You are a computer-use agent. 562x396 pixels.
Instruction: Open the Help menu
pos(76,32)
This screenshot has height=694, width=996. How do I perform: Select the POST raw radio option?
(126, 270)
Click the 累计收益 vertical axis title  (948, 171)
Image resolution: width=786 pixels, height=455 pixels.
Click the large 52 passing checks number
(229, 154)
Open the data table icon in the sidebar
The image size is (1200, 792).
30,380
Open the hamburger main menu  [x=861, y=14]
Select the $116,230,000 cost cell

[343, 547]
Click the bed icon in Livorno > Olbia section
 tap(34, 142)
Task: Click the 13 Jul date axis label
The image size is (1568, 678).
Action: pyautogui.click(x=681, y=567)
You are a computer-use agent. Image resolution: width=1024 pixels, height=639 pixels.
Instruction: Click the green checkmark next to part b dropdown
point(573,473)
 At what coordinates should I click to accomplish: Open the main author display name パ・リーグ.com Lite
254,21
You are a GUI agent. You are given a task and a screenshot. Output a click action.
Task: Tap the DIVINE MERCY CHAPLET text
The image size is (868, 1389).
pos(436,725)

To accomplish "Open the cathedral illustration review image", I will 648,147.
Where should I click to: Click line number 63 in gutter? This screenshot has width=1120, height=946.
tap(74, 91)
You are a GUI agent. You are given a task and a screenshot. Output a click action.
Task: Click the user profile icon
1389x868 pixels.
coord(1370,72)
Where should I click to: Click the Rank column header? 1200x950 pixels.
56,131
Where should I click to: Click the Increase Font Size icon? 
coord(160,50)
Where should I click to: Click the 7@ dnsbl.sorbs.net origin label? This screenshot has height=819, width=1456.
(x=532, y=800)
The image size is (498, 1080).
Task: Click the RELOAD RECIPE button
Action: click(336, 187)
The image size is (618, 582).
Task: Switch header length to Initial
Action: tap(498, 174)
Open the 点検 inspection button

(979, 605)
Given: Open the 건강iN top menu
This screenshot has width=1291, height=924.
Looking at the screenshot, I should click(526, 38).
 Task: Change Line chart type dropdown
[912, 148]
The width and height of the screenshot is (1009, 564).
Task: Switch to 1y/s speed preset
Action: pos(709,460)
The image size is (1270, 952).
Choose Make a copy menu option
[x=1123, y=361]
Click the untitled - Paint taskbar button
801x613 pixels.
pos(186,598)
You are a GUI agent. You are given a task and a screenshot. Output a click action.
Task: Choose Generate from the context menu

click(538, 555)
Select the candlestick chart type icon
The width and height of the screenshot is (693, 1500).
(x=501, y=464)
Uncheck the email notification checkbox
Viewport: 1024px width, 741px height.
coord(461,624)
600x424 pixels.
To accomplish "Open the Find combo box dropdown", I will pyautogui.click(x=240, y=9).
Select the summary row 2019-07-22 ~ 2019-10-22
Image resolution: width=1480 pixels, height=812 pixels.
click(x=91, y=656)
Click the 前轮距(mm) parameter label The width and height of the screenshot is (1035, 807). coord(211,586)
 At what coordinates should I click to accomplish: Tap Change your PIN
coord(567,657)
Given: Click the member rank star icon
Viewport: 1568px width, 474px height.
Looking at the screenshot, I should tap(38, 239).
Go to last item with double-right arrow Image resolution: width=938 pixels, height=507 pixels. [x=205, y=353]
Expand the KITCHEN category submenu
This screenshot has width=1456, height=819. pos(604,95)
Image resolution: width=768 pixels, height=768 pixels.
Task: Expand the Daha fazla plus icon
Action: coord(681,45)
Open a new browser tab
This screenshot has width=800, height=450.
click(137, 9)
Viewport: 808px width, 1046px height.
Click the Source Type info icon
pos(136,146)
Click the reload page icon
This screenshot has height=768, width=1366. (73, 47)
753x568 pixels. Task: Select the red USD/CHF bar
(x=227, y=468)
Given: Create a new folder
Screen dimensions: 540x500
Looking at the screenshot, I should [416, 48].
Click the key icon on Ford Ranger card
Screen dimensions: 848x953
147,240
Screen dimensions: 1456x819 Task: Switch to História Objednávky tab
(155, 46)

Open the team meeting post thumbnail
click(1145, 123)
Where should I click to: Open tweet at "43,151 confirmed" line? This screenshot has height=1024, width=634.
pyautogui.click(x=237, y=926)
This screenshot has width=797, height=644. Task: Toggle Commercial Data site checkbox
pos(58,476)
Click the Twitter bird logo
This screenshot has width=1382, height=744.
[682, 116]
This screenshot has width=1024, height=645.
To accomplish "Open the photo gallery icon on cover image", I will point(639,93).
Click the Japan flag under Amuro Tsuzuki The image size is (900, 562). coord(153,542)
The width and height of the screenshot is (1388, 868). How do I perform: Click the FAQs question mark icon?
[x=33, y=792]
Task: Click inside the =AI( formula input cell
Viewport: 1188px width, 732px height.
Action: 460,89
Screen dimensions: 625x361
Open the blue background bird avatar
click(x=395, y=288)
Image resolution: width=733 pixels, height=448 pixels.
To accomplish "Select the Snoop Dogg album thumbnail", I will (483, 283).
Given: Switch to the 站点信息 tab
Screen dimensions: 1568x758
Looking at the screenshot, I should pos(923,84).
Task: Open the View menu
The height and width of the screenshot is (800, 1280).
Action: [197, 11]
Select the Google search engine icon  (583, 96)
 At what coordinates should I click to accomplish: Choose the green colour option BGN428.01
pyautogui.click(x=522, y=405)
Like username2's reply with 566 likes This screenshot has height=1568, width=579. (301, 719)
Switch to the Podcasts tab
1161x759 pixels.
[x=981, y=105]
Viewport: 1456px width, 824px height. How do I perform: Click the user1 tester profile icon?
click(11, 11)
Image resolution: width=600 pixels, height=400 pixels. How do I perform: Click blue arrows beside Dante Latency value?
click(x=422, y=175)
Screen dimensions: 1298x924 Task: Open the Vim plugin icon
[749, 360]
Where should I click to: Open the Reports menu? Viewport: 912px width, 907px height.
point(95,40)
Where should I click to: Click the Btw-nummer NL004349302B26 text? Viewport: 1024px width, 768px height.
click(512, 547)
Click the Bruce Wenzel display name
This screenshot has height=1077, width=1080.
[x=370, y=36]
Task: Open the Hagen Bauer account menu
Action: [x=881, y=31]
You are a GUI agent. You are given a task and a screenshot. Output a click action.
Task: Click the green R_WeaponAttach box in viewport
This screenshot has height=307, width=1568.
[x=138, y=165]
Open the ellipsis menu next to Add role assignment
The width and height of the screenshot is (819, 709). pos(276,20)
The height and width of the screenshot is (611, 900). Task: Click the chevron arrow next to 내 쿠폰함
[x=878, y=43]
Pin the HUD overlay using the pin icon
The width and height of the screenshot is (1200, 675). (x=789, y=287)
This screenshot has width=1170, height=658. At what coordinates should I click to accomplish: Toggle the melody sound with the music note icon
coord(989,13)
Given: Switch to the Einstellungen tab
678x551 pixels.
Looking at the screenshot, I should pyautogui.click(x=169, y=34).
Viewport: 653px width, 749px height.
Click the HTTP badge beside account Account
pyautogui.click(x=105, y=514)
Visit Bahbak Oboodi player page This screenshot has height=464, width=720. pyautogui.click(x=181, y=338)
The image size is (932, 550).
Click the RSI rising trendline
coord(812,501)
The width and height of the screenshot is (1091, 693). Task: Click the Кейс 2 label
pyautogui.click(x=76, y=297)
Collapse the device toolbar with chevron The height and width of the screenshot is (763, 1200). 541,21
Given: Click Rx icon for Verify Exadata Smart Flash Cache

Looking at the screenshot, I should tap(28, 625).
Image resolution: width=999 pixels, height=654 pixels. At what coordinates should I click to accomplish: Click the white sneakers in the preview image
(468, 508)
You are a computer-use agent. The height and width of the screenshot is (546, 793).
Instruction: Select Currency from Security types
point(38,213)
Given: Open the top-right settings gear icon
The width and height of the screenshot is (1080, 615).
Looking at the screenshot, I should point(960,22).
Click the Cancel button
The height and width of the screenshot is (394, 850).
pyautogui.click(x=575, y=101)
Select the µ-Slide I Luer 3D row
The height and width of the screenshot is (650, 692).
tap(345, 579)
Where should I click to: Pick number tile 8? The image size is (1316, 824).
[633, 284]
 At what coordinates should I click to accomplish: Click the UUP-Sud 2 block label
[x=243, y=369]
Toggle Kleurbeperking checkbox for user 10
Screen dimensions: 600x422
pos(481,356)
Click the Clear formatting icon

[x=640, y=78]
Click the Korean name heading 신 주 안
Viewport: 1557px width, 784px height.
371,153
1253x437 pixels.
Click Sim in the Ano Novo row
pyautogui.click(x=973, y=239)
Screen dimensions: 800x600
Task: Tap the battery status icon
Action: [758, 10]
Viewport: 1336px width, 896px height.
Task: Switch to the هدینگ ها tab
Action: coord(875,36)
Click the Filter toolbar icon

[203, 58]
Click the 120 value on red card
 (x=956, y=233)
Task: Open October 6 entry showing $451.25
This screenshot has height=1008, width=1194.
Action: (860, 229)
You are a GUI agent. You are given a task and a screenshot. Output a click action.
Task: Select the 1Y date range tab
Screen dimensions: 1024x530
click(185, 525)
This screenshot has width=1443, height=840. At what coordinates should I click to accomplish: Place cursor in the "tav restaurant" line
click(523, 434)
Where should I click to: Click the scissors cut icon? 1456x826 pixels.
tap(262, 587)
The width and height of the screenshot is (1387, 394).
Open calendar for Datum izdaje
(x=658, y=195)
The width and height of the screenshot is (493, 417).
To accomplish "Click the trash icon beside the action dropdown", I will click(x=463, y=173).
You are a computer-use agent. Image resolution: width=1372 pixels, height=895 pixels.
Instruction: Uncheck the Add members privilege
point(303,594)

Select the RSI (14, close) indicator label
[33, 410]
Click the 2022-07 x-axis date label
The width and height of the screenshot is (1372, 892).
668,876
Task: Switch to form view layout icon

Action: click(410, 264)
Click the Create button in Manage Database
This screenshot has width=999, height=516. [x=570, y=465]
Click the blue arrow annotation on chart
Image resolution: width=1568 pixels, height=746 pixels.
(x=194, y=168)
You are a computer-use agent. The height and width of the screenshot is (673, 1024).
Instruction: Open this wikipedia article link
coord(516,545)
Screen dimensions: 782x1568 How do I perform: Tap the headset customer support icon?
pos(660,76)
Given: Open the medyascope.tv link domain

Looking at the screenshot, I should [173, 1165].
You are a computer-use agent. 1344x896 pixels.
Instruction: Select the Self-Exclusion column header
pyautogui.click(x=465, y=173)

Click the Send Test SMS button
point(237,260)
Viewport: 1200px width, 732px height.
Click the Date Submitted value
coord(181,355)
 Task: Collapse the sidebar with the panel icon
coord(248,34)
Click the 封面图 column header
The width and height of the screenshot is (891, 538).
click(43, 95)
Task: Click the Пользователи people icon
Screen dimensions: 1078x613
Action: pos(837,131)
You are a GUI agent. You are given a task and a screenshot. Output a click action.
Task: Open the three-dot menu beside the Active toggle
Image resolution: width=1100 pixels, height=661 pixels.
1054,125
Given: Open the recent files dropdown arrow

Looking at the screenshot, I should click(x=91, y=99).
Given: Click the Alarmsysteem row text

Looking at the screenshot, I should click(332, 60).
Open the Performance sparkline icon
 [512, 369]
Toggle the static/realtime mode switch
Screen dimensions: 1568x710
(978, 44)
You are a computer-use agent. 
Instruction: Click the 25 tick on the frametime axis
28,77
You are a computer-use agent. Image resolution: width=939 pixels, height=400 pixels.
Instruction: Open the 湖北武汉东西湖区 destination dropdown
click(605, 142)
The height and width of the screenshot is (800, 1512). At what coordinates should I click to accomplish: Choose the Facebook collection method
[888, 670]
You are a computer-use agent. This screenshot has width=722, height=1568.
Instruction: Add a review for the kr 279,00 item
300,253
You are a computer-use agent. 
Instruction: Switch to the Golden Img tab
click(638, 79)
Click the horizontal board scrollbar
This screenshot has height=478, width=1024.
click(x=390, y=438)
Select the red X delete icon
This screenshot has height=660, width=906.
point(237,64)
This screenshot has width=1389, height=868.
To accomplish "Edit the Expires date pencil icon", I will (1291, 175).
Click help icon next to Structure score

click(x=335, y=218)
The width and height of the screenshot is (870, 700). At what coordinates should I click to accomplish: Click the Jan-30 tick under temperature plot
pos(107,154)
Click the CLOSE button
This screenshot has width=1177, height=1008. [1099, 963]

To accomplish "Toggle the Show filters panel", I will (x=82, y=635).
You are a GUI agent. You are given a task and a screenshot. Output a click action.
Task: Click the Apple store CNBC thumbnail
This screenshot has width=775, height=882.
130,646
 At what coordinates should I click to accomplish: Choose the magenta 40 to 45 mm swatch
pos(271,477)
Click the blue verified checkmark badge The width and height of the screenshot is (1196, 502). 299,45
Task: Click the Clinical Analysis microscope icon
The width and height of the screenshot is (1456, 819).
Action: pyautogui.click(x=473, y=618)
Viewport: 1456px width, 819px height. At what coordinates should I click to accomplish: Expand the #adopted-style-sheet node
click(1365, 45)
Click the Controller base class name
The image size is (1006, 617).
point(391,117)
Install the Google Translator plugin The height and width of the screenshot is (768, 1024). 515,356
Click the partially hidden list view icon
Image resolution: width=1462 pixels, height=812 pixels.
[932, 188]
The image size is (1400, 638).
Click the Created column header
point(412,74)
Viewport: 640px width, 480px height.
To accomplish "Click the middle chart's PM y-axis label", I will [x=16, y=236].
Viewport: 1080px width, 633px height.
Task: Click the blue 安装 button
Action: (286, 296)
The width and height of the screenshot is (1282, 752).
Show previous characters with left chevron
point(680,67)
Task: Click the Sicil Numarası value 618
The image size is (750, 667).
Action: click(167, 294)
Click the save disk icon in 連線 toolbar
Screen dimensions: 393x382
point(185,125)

□ □ □ □

How many of the lines above contain the string "option"? Reply with the number only.

:: EXERCISE OUTPUT ::
3